Я испробовала эти звуки. Мягкие, они складывались тихо, как крылья в сумерках.

– Знакомое тебе название, – сказал Гермес. И внимательно посмотрел на меня.

– Конечно. Именно здесь мой отец когда-то встал на сторону Зевса и доказал свою преданность. И в небе над островом сразил титана-гиганта, оросив землю кровью.

– Какое, однако, совпадение, – заметил Гермес, – что отец твой отправил тебя сюда и ни на какой другой остров.

Я почувствовала, как сила его тянется к моим тайнам. И в былые времена кинулась бы отвечать, лить ответы через край, дала бы ему все, что захочет. Но я была уже не та. Я ничем ему не обязана. И дам лишь то, что сама захочу.

Я поднялась, встала перед ним. И ощутила собственные глаза, желтые, как речные камешки.
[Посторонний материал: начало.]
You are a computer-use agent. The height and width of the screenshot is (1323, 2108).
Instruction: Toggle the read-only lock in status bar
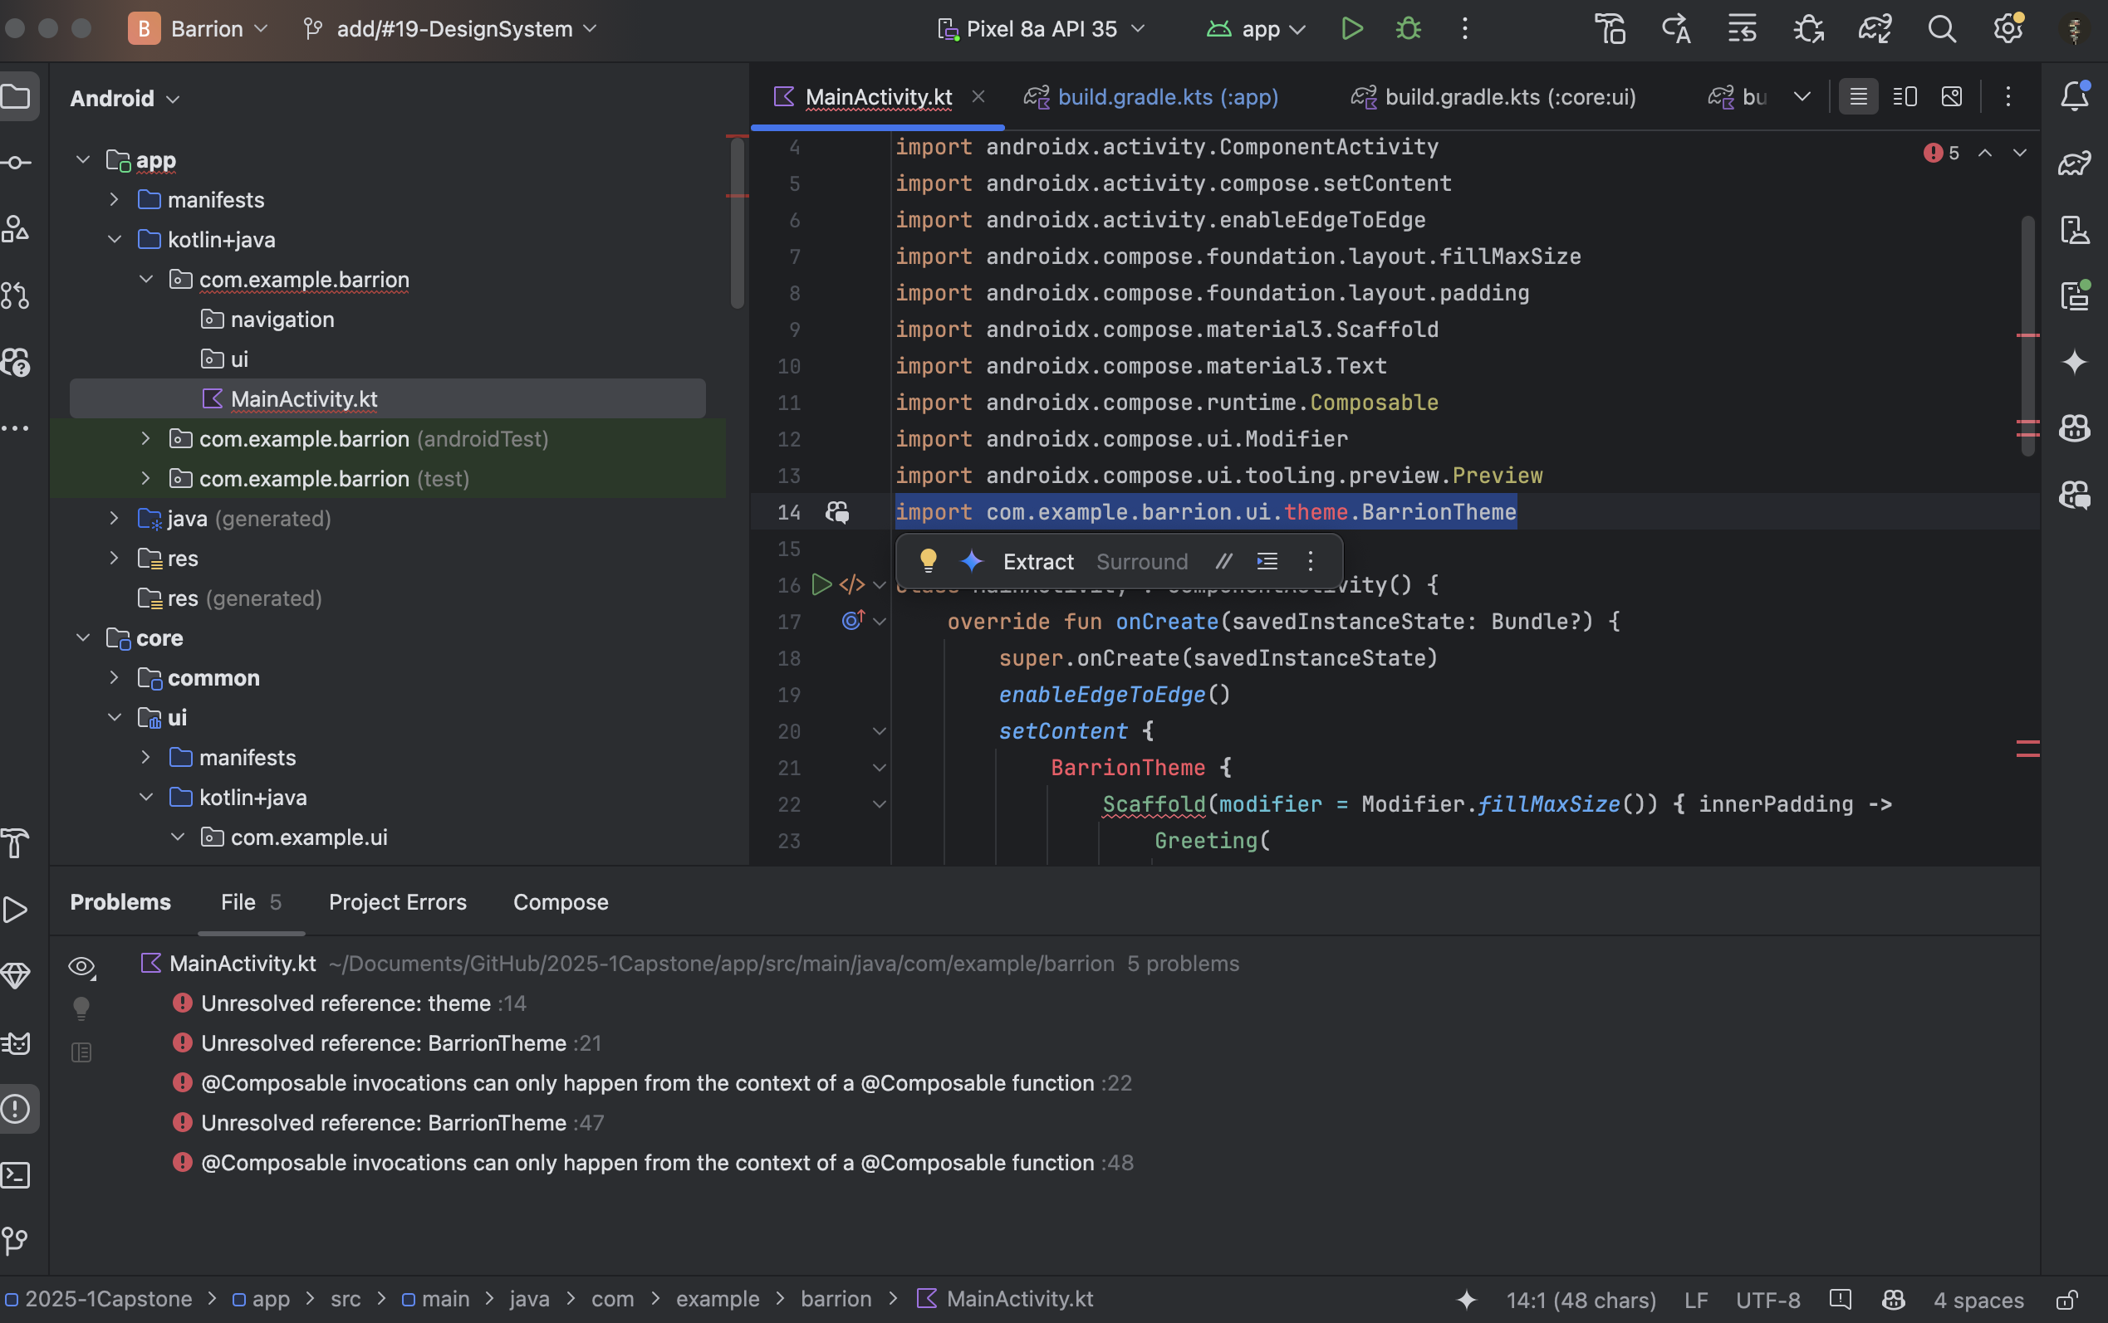click(x=2067, y=1299)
– Скажи, как ты можешь знать, что отец твой ошибается насчет моих ядов? Как можешь знать, что не отравлю тебя на этом самом месте?

– Никак не могу.

– И все-таки не побоишься остаться?

– Ничего не побоюсь.

Вот так мы и стали любовниками.

* * *

В последующие годы Гермес возвращался часто, прилетал в сумерках. Приносил мне лакомства богов – вино, украденное из погребов самого Зевса, сладчайший мед с Иблейских гор, где пчелы питаются одним только нектаром липы да чабреца. Беседой и соитием мы наслаждались равно.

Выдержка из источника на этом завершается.